Hij beschrijft zijn koor in Zingen als een zeeman als de bemanning van een zeilschip: ‘Het devies is hier: wie mee wil zeilen is welkom en wordt gerespecteerd. En zo lang je zelf vindt dat je mee kunt zeilen blijf je welkom. Al moeten we je van huis komen halen.’
Systemische heterofonie
Bisschop Boele toont in zijn onderzoek aan dat je juist dát kenmerk, dat iedereen meer dan welkom is, een-op-een in de muziek terugvindt. ,,Dat is een beetje link om te zeggen, want muziek is meer dan een afspiegeling van de sociale werkelijkheid. Maar je kunt het hier gewoon horen!”
Hij maakte opnames van de individuele mannenstemmen tijdens de samenzang. Wat blijkt? ,,De mannen zingen allemaal net even anders, waarbij de variatie zo groot is dat het eigenlijk wonderlijk is dat al die stemmen samen toch als een eenheid klinken.”

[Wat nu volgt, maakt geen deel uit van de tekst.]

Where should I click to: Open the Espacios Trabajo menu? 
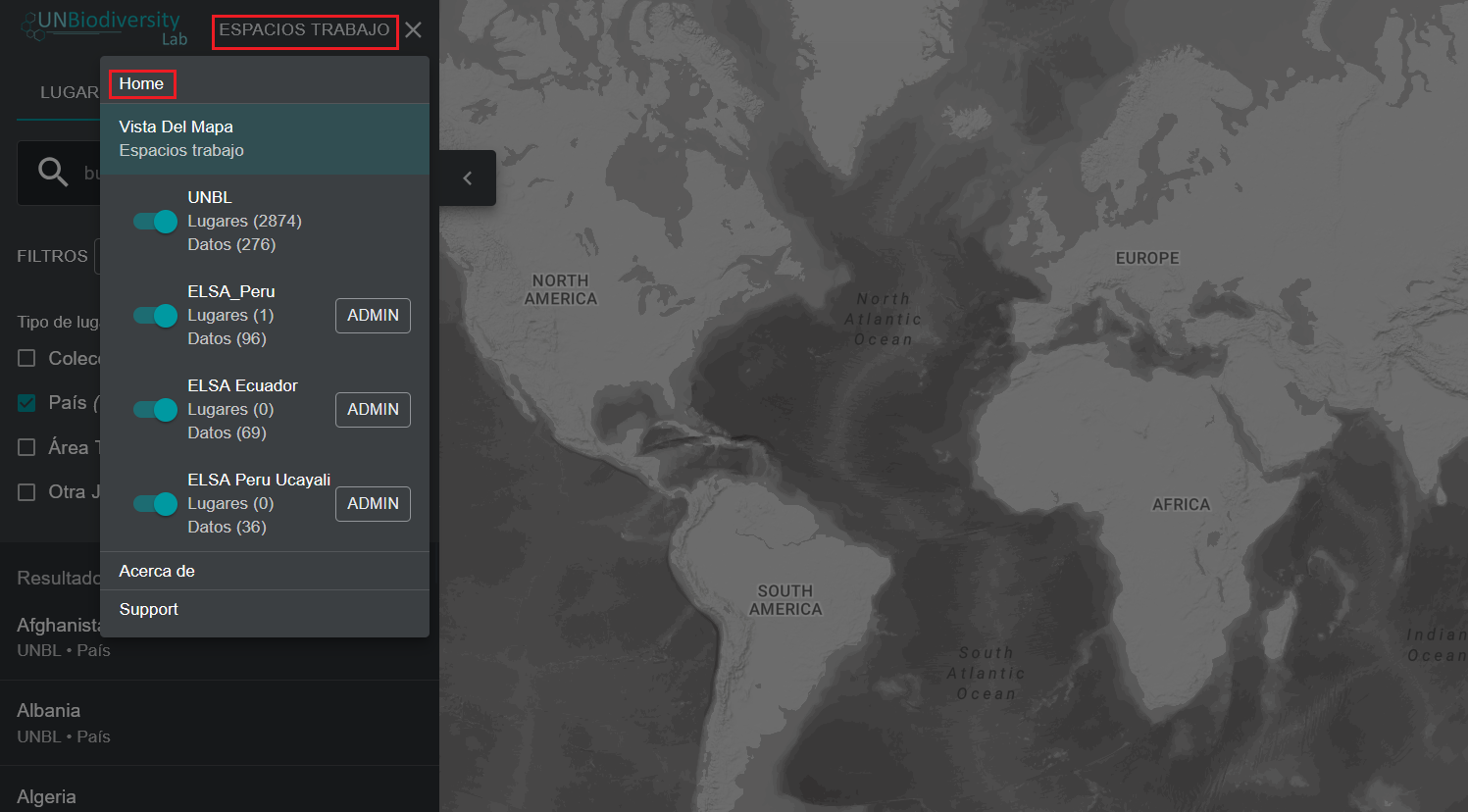pyautogui.click(x=304, y=30)
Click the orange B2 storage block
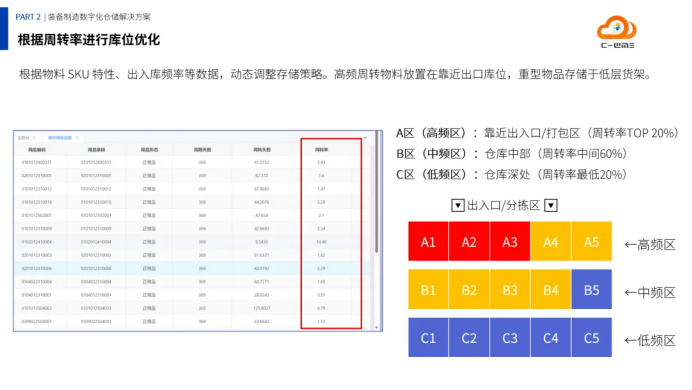This screenshot has height=390, width=692. (x=469, y=289)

Omdat de mannen geen noten lezen, niet allemaal even toonvast zijn, zich optrekken aan hun buurman, en soms ook wat improviseren, ontstaat een vorm van meerstemmigheid ‘met een randje’. In zijn boekje noemt de lector dat ‘systemische heterofonie’.
,,Dat begrip heb ik zelf verzonnen”, zegt Bisschop Boele. ,,Vaak wordt in de muziekwetenschap onderscheid gemaakt tussen bedoelde en onbedoelde heterofonie. Deze heterofonie onttrekt zich aan die tegenstelling. Het is niet bedoeld, maar het is ook geen toeval. Het is juist kenmerkend voor een shantykoor.”
Van grote waarde
De heterofone textuur van de muziek spiegelt de verschillende persoonlijke en sociale achtergronden van de zangers, die allemaal hun eigen drijfveren hebben om lid te worden van het koor. ,,Het is het resultaat van het feit dat iedereen daar welkom is. Als je die stemmen voor een opname in de studio zou rechttrekken klinkt het niet meer als een shantykoor.”

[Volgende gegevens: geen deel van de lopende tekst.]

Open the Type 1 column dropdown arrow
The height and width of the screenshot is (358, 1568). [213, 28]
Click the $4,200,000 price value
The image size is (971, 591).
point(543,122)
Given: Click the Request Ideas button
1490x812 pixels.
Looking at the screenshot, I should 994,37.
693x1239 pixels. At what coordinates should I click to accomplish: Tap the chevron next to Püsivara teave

Er ligt een heel andere manier van muziekbeleving aan ten grondslag dan op het conservatorium. ,,Daar heerst een topsportmentaliteit, waarbij de nadruk ligt op excelleren. Maar dat is maar één specifieke manier van je verhouden tot muziek. Ik wil laten zien: dit bestaat ook en het is op een heel diepe manier van grote waarde voor deze mannen.”
Die constatering heeft implicaties voor muziekeducatie en kunstsubsidies, zegt Bisschop Boele. ,,Daarbij gaat het nu vaak over kwaliteit en streven naar perfectie. Over esthetiek, artisticiteit, ambachtelijkheid. Op zich is daar niks mis mee, maar ik wil graag meer balans.”
In navolging van maatschappelijke ontwikkelingen zijn in de muziek het streven naar succes en excelleren de maat der dingen geworden. ,,Dat bepaalt hoe de budgetten verdeeld worden. Maar laten we ons realiseren dat het eigenlijk een keuze is. En dat er heel veel meer is, waar we nu geen of minder oog voor hebben.”
Budget anders verdeeld
Daarmee wil hij niet beweren dat elk shantykoor gesubsidieerd moet worden. ,,Maar bij het Fonds Cultuurparticipatie, dat ook subsidieregelingen heeft voor amateurkunst, is het nu gebruikelijk om artistieke kwaliteit, vernieuwing of samenwerking met een professional als subsidievoorwaarde te hanteren.”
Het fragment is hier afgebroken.